▶ **Texto fuente**:
23.7.96
Víctimas y preguntas
El tirón de la gravedad ya ha pasado. Miras cómo se apaga la señal que ordena mantener abrochado el cinturón. Pones la revista de aviación en su sitio, en la bolsa del asiento de adelante, y te dispones a reclinar el respaldo de tu asiento y a relajarte. Pero no llegas a hacerlo, porque de pronto el reducido espacio en torno a ti se convierte en fuego y en un estruendo sólido que destruye tus canales auditivos. Tal vez te quepa la infinita suerte, entonces, de no pensar, de perder el conocimiento y ahorrarte, así, la caída libre, el golpe ensordecedor en la superficie del agua -que a esas velocidades y con esas inercias se comporta casi como un cuerpo sólido- y la llegada de la negrura definitiva, mientras flotan a tu alrededor raciones de vuelo no probadas, pasaportes y pedazos de equipaje.

▶ **Sección de datos**:
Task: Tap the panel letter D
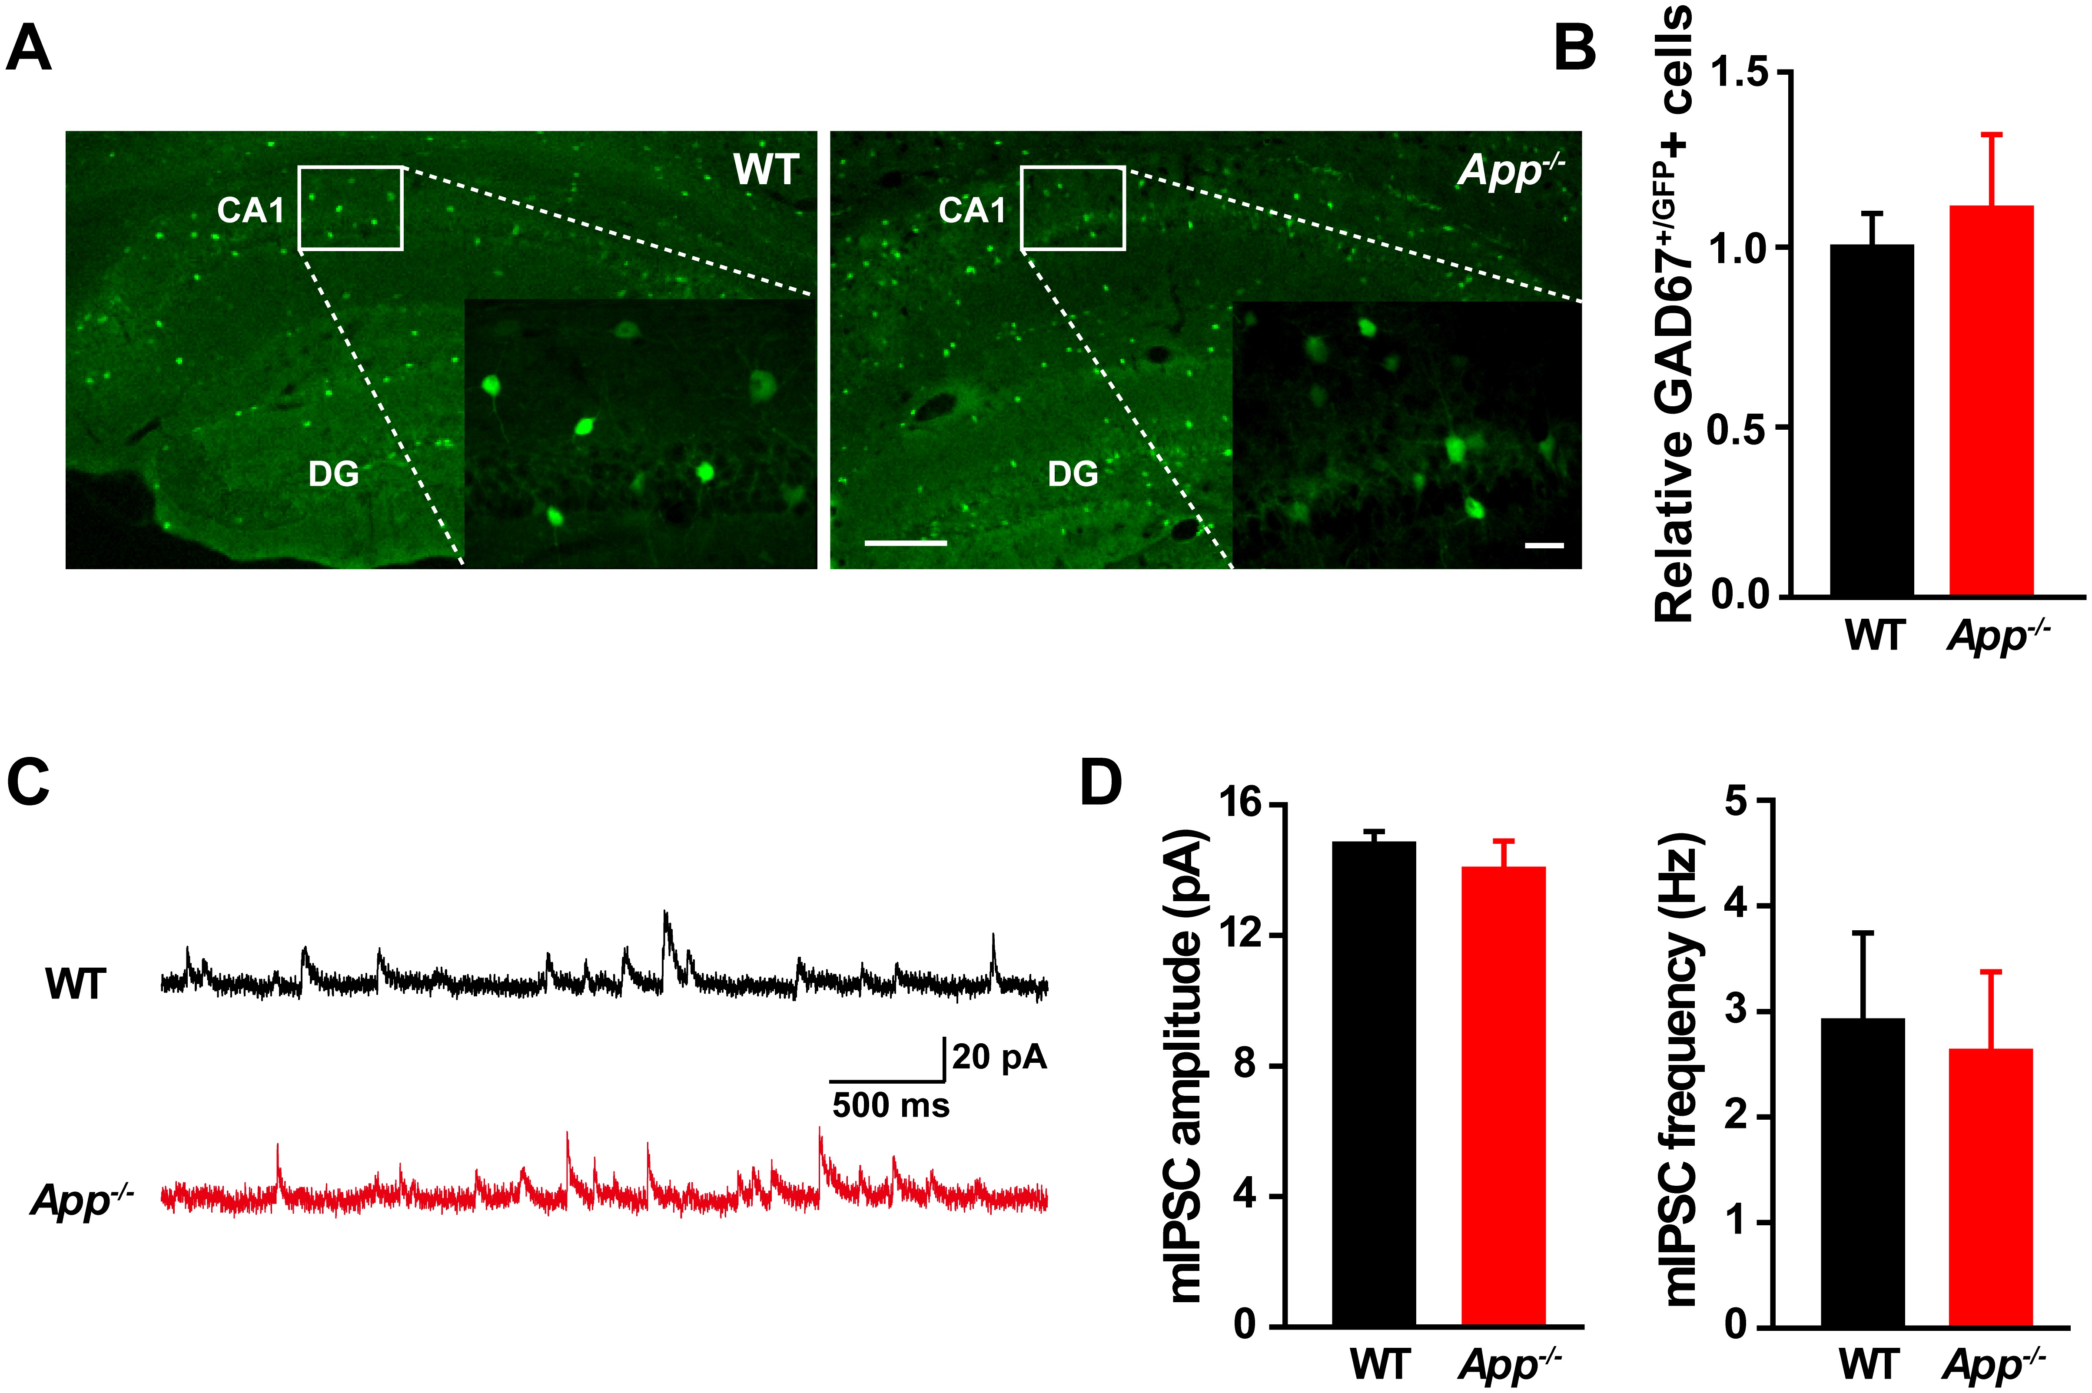point(1101,783)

▶ **Instrucciones de la tarea**:
Prolonga el texto sobre la explosión de un avión en pleno vuelo, empezando justo después de su última frase.

▶ **Resultado del ejercicio**:
Tú ya no vas a pensar en nada. Pero tus familiares y tus amigos, al evocar tu absoluto desamparo a diez mil pies de altura, tal vez piensen en lo inútil que resultaron las medidas de seguridad en el aeropuerto John F. Kennedy y en el desconsolador dispendio que significan los gastos estadunidenses en seguridad nacional, si se les ven a la luz del estallido de un avión en el cielo nocturno de Long Island. Su dolor por haberte perdido seguramente se mezclará con la ira contra los asesinos imbéciles que destruyeron más de 200 vidas humanas y un avión carísimo con un simple paquete de dos kilos, o jalando el gatillo de un disparador de misiles que cabe en la cajuela de un automóvil mediano. Pero acaso algunos de ellos se pregunten también de qué les han servido, a ti y a ellos, las campañas de Washington contra "los países que apoyan el terrorismo'', y el sistema de radares que escruta los cielos estadunidenses, y el arsenal nuclear que aguarda en sus silos subterráneos la llegada de un nuevo enemigo mundial, y el nuevo avión de guerra ATF, invisible a los radares, y los portaaviones con sus grupos de combate y acompañamiento, y las patrullas de la Migra, y el FBI, la CIA y el Strategic Air Command, y los miles de efectivos militares desplegados en la región del Golfo Pérsico, y el boom de tecnología de punta que se generó en torno al Proyecto de Defensa Estratégica, en la década pasada, y que llenó a Nueva Inglaterra de empresas tan prósperas como efímeras. Y se preguntarán por qué todos esos dólares, todos esos hombres, todos esos circuitos electrónicos y todas esas balas, no pudieron salvar tu vida.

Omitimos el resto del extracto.